持ち運べない分は別送した訳ですが、これが大変でした。まず、EMSを考え、郵政公社(当時)に問い合わせたところ、「この料金には関税は含まれていません。関税のことはオーストリアの税関に問い合わせてください。オーストリアは税率90%ですよ」。私、「たとえば、10万円で購入して、5年着たコートでも9万円の関税なんですか?」、郵政公社、「自分は専門外ですが、そういうことです」。そんなバカな。

2年前にもイギリスに長期滞在したM.K.さんに相談したところ、ヤマト便など宅配業者は関税のこともしっかり処理してくれて確かとか。早速、調べましたが、ヤマト運輸はオーストリアは取扱なし。ヤマトと提携しているUPSが、ウィーンのシュベヒャート空港にたくさん看板を出しているのに?。その代り、日通航空がウィーンに支店を持っていました。しかも、日通航空の関東の拠点は高崎市にあって、私の実家から近いではありませんか。

日通航空で見積を取ったところ、これが相当面倒で、時間もかかり、料金も高いです。しかも、高崎市の営業所では個人の物は扱わず、すべて宅配とのこと。ちなみに、10キロの荷物ですと、EMSが1.6万円で1週間以内なのに、日通航空は燃料サーチャージや保険料なども付いて3.7万円くらいしそうで、2週間は必要とか。

ここまで違うと、オーストリアの税関に確認するしかないと、サイトを眺めましたがさっぱり分りません。EUの規定に従うとのことで、EUのサイトで見て・・と、タライ回し。また、在日オーストリア大使館商務部に電話で問い合わせました。こちらはしっかりしていて、親切にも本国の税関に照会してくださいました。中2日おいて、回答いただきました。EMSで、「persoenlich reisegepaeck、 gebrauchte kleidung」(個人の旅客荷物、古着)と明記して、価格は0円と書けば、関税はかかりませんとのこと。

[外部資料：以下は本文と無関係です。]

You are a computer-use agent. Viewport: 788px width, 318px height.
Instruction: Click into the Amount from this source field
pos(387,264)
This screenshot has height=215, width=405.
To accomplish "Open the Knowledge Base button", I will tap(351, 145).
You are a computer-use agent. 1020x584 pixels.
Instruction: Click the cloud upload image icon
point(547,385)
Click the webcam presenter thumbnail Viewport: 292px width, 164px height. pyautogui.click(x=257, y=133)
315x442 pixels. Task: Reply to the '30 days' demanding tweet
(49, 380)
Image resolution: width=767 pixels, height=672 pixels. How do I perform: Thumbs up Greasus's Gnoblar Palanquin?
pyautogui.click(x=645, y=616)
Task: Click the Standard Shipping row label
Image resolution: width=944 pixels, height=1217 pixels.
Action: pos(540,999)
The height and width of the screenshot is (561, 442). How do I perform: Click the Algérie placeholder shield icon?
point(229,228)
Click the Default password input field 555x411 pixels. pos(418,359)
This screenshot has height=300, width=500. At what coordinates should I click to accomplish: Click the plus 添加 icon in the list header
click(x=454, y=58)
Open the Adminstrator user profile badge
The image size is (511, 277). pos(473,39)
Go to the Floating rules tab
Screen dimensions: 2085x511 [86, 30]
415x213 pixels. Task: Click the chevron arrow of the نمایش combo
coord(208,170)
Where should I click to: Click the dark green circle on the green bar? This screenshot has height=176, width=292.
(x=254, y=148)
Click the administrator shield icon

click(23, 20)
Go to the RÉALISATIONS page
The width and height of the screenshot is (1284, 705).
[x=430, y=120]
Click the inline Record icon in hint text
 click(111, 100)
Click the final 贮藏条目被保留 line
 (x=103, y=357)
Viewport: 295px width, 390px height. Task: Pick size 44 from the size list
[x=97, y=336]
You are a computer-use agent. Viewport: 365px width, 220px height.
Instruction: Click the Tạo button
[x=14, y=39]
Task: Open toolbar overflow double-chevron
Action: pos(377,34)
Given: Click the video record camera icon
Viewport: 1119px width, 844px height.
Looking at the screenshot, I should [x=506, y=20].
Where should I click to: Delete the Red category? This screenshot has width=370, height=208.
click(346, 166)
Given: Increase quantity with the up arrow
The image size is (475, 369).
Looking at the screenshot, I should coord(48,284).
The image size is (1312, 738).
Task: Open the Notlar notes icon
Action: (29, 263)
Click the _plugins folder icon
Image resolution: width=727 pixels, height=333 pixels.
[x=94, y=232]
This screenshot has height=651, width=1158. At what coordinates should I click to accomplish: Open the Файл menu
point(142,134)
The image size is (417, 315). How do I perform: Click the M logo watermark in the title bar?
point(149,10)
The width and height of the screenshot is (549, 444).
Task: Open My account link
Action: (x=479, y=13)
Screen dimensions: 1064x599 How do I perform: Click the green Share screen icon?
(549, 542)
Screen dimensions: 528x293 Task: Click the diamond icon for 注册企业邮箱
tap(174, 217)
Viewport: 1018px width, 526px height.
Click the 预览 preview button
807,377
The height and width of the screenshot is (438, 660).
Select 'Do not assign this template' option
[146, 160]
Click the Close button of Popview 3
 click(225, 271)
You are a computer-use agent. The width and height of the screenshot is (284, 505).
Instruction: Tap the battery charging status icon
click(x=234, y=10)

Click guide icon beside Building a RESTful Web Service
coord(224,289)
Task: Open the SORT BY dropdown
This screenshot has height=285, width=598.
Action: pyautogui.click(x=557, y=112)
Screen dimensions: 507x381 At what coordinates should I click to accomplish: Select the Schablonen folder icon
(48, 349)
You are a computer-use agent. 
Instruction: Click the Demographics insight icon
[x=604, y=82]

そのとおりにしたら、9月29日(土)17:00過ぎに前橋中央郵便局から発送した荷物が、10月1日(月)14:45にはウィーンの滞在先に配送され(早すぎて、翌日、再配達となりましたが)、あまりの速さにびっくり! しかも、洋服だったので重さも5キロ程度、8,600円でした。

宅配業者は、もっと大がかりな海外引っ越しの時に利用するものなのだとわかりました。私の場合、これからもEMSを利用させていただきたいと思います。